*Exercise requirements:*
Your answer should be every line with the word "next", copied from the data below.

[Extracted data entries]
────────────────────────────────────────
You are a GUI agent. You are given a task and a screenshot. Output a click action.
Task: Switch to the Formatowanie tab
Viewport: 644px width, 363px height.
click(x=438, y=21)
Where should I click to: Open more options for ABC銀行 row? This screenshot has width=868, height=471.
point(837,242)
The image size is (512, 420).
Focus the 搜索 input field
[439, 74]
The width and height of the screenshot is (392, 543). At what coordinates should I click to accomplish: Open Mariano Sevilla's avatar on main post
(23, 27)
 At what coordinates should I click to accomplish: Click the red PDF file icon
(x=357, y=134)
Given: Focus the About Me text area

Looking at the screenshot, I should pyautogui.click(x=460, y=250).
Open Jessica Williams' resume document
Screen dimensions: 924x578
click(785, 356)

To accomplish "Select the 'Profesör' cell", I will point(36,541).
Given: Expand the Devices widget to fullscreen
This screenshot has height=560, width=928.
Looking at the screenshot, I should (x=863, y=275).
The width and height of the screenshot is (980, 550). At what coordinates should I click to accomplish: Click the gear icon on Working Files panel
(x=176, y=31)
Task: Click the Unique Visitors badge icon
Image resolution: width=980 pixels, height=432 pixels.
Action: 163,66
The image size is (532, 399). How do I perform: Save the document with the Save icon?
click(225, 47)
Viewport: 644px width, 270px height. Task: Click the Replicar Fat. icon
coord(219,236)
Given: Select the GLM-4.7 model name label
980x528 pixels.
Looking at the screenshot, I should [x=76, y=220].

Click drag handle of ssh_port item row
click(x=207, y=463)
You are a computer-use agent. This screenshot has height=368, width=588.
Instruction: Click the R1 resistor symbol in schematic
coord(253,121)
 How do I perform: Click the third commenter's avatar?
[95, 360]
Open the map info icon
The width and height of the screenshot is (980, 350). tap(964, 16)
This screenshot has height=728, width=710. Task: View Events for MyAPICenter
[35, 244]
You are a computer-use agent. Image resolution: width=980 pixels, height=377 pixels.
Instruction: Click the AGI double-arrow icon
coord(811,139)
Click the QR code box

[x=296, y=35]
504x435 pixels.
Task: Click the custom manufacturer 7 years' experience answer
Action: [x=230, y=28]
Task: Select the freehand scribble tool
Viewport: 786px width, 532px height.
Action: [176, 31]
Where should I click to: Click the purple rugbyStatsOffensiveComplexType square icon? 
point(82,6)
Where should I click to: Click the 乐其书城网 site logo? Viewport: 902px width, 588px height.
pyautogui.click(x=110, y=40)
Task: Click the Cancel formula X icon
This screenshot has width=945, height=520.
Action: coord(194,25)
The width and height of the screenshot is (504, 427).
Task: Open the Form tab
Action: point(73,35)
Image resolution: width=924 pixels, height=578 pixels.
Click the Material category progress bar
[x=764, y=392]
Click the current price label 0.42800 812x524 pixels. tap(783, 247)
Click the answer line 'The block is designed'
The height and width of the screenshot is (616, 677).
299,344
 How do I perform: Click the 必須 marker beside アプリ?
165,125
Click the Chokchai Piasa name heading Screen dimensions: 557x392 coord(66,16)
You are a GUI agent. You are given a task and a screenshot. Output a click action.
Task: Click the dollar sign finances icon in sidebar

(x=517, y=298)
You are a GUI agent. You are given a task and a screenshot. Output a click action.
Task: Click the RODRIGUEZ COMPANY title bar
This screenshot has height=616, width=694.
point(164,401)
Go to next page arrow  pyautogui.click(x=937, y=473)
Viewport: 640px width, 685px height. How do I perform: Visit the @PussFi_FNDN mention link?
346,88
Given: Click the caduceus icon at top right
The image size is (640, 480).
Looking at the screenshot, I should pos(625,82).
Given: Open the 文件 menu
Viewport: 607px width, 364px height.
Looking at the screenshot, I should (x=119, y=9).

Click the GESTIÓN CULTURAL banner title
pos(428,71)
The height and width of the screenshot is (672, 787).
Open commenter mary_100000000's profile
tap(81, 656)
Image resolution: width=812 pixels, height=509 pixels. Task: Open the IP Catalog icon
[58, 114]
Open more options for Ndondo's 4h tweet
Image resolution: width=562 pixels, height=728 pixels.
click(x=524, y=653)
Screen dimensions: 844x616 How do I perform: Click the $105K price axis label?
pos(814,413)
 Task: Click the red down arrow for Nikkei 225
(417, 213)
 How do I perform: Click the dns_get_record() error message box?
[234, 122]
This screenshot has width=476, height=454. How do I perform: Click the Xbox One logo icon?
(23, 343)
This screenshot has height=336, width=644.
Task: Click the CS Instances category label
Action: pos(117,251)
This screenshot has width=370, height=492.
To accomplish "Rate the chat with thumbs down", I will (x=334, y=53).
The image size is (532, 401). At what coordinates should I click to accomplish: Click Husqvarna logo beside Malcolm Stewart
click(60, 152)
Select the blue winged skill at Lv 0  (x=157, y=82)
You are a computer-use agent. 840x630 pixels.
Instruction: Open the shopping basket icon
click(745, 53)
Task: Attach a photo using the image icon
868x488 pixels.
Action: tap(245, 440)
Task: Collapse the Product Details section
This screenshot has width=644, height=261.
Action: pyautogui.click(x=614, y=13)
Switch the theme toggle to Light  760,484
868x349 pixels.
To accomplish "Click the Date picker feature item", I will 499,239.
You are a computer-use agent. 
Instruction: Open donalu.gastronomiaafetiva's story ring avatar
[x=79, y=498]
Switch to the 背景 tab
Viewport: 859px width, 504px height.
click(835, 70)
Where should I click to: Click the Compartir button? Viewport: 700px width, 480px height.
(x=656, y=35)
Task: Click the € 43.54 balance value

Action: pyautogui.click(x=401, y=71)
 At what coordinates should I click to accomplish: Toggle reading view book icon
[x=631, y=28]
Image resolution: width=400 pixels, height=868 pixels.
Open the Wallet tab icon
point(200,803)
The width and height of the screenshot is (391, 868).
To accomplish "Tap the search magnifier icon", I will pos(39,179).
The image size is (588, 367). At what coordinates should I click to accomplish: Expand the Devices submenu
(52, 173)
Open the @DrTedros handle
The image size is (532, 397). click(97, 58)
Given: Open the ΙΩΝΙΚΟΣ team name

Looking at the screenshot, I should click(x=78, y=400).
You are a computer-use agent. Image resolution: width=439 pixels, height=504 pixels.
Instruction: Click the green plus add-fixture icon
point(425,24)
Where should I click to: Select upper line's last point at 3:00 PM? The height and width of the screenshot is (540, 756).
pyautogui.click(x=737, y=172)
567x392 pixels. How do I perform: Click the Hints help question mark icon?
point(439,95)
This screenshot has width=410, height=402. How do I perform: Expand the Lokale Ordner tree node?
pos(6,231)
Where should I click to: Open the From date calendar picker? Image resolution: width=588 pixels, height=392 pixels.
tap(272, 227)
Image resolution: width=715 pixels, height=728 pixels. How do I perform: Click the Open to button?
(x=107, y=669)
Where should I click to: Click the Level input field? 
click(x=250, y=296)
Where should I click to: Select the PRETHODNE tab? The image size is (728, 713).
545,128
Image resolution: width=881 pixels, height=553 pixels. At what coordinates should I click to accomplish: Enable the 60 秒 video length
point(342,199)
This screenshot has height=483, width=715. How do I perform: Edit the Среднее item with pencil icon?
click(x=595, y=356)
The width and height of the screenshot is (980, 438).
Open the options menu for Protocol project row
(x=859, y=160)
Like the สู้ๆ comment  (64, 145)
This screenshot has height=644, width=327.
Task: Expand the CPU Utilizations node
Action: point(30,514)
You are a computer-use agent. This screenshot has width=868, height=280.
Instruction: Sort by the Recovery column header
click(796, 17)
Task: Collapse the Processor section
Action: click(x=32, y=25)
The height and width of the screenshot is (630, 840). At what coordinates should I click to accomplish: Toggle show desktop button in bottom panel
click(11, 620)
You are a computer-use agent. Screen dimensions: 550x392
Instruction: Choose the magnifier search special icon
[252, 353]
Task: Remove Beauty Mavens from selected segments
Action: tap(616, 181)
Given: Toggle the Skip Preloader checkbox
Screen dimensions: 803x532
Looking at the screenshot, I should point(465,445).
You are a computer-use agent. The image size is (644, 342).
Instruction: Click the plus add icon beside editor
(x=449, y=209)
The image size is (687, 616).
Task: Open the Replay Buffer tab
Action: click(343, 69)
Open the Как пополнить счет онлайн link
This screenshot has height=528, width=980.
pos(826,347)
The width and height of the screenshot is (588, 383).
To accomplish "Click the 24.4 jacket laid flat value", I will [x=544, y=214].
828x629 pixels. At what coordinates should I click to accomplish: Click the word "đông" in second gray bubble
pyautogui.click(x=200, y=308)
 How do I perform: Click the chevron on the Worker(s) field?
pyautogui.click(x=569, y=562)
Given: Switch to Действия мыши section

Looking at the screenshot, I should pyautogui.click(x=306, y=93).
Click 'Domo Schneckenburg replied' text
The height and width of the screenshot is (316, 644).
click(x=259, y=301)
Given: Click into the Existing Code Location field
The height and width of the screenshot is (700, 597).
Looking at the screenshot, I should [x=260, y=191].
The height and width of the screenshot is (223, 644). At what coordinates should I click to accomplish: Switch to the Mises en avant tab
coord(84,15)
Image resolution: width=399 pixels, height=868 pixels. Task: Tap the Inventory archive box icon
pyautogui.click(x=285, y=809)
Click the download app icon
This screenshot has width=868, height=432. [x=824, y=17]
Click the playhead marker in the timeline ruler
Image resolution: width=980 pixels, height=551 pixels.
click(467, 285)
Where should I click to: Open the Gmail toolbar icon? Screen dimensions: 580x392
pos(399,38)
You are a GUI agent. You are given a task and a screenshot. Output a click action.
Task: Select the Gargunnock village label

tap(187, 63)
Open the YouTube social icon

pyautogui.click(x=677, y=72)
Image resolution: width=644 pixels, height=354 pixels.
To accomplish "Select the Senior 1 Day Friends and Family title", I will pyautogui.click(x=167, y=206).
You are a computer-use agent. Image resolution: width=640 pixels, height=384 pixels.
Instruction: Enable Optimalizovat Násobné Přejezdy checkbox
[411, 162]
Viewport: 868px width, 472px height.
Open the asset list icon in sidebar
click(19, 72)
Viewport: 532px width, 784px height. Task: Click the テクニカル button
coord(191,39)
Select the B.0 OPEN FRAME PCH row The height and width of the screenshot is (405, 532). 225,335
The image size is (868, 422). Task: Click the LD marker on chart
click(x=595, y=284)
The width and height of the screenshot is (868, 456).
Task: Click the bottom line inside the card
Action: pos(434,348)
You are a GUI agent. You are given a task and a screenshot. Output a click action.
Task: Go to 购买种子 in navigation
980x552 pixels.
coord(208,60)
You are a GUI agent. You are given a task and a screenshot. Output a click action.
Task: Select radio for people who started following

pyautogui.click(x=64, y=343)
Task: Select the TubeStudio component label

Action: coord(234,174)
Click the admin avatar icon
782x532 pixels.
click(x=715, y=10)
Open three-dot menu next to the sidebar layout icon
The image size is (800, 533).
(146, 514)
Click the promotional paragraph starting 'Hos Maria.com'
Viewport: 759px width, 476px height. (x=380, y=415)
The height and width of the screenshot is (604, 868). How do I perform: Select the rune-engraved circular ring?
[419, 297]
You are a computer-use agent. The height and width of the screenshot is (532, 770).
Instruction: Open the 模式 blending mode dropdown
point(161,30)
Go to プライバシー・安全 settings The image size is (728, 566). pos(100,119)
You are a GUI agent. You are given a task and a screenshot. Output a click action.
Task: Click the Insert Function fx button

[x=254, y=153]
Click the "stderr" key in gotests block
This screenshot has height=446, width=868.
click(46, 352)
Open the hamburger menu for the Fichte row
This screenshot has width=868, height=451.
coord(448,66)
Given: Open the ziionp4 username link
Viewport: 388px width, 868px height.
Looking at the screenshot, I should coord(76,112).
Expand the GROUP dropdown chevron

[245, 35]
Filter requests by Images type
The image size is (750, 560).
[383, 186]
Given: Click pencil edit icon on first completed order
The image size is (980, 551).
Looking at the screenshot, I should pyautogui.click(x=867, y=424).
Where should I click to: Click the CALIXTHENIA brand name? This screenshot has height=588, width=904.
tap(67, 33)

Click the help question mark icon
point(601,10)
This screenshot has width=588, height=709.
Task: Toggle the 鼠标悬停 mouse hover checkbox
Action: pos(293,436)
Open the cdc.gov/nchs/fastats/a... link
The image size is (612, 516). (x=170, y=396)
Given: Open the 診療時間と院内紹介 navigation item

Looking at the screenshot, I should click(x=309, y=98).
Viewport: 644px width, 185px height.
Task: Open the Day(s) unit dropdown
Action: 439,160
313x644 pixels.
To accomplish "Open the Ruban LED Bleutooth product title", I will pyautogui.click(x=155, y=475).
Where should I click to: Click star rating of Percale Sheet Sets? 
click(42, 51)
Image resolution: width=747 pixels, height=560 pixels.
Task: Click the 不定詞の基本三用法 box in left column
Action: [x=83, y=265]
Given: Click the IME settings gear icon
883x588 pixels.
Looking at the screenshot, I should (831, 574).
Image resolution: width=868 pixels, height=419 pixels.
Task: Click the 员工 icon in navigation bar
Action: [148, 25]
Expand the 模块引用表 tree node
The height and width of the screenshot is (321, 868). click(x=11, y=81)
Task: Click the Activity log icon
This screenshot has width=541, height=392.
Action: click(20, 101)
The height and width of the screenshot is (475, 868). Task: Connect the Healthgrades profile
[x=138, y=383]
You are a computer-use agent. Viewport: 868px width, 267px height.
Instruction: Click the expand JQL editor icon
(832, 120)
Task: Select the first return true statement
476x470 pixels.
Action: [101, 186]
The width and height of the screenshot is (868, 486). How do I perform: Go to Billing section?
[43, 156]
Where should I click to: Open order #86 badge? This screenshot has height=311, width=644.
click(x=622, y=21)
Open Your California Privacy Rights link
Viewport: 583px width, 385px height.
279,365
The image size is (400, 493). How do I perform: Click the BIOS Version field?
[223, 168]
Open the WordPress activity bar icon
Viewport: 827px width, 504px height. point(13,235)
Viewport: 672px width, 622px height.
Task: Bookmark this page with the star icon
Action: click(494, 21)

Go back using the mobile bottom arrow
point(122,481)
────────────────────────────────────────
*Written solution:*
Go to next page arrow  pyautogui.click(x=937, y=473)
Open three-dot menu next to the sidebar layout icon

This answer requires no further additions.